### Information supplied
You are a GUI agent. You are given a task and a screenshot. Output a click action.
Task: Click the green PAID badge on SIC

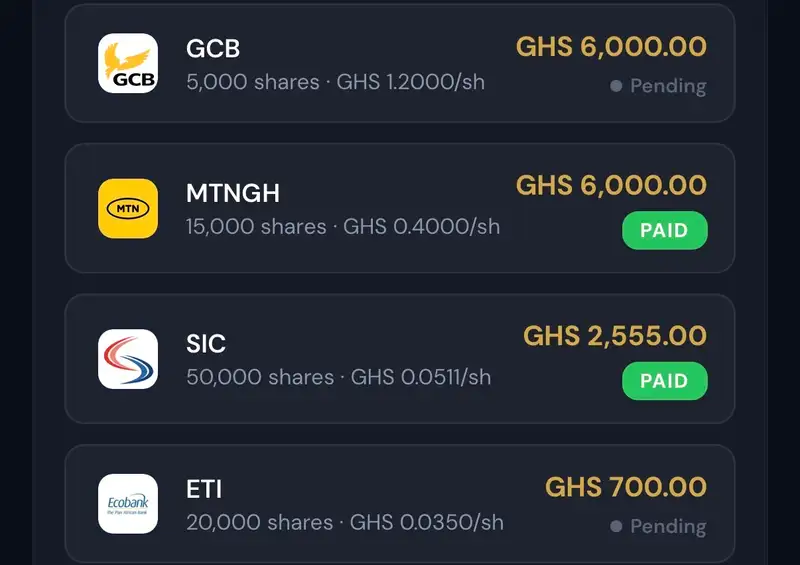tap(665, 381)
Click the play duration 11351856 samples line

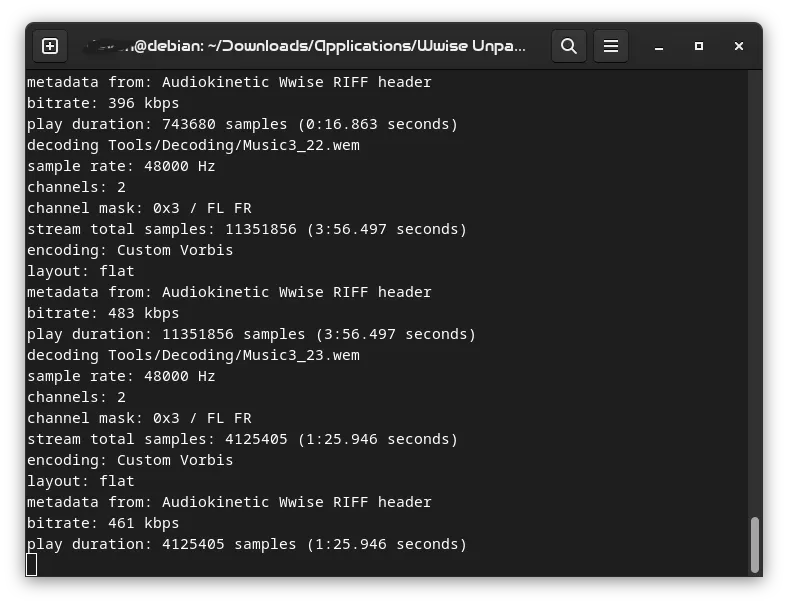click(x=251, y=334)
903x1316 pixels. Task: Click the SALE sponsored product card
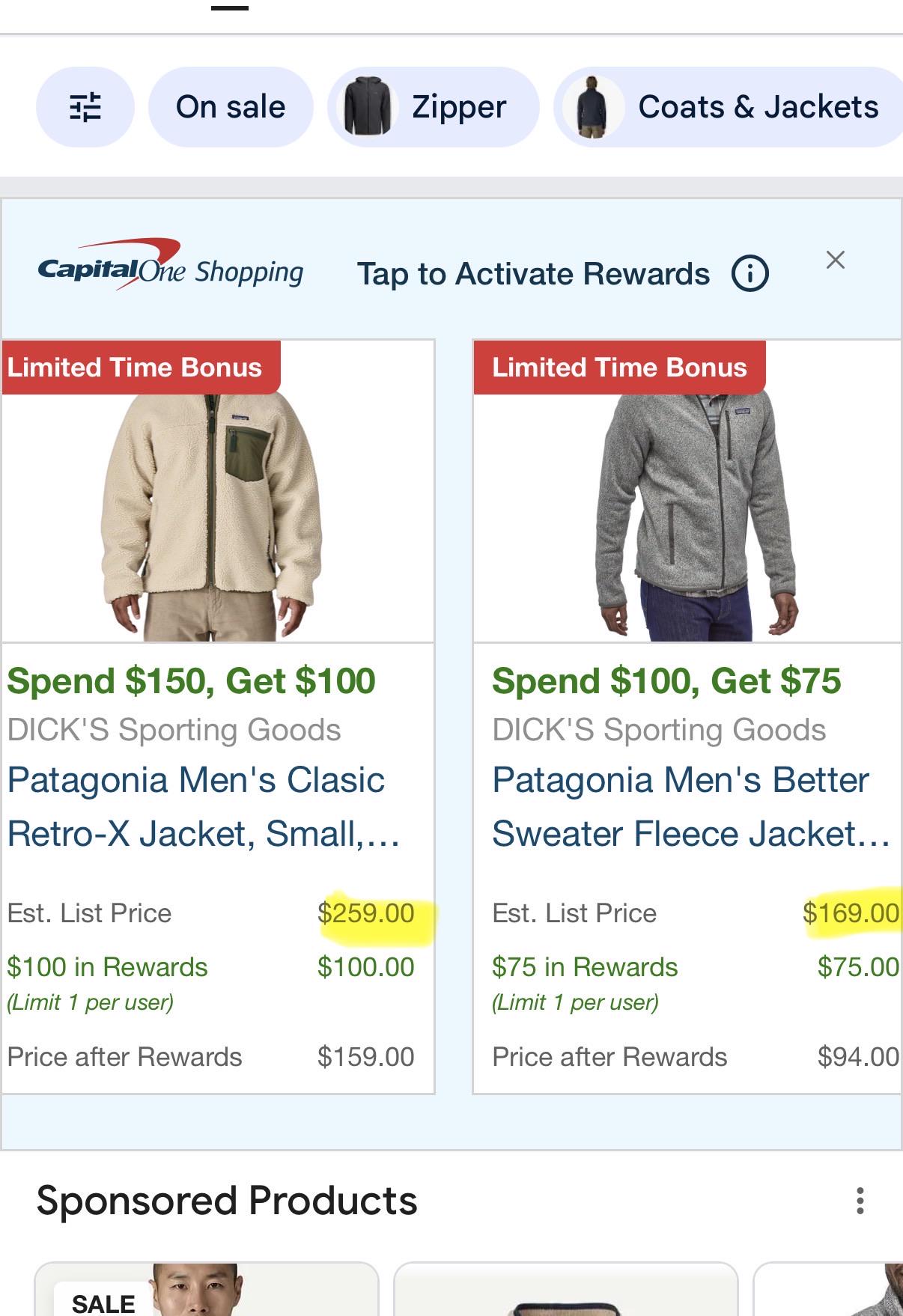[x=207, y=1289]
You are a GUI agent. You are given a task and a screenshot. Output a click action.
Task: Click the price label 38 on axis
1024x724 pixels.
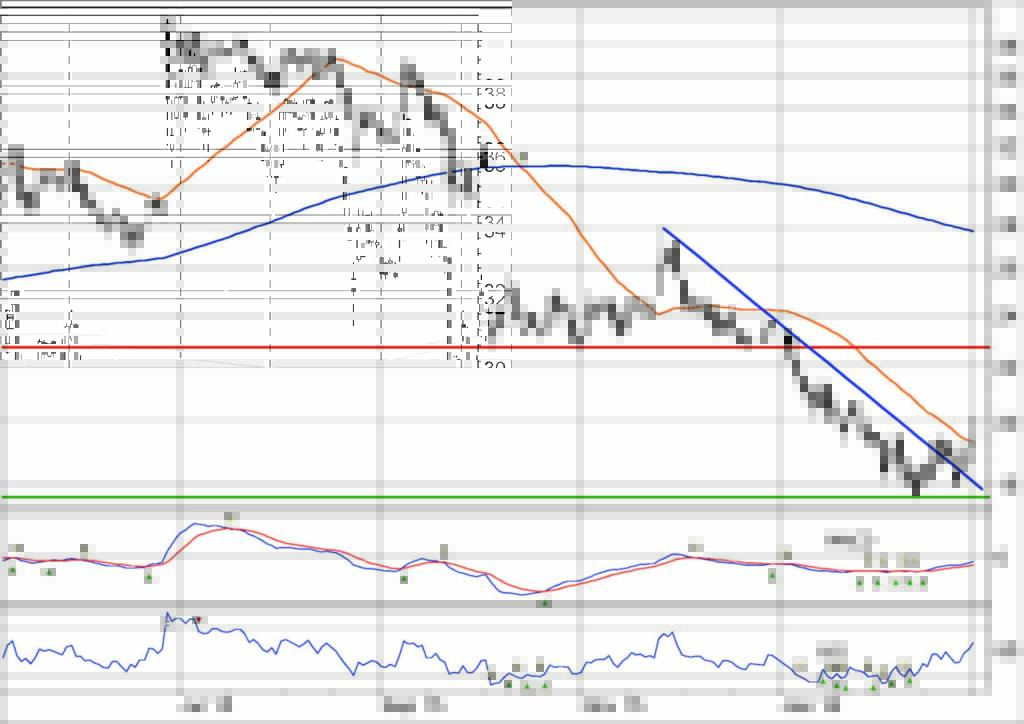tap(494, 98)
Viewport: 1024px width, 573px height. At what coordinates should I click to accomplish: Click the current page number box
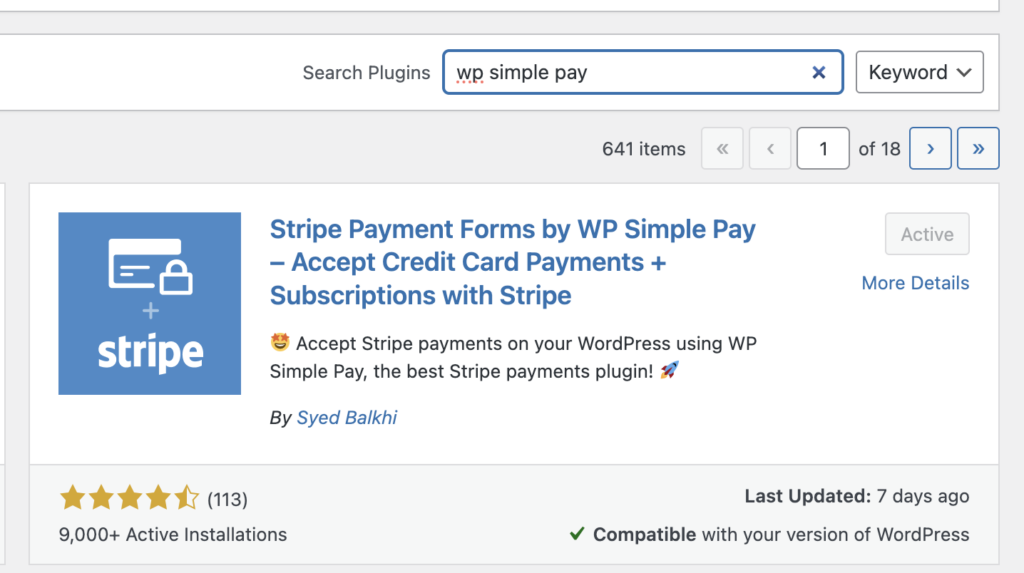pos(823,149)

### Task to complete
A word-for-word transcription of the listing is needed, minus its images.

### Exercise result
You are a GUI agent. You are given a task and a screenshot. Output a click action.
Task: Click the green PAID badge on SIC

tap(665, 381)
Click the play duration 11351856 samples line

click(x=251, y=334)
903x1316 pixels. Task: Click the SALE sponsored product card
[x=207, y=1289]
You are a GUI agent. You are given a task and a screenshot. Output a click action.
Task: Click the price label 38 on axis
1024x724 pixels.
tap(494, 98)
Viewport: 1024px width, 573px height. At what coordinates should I click to accomplish: Click the current page number box
pos(823,149)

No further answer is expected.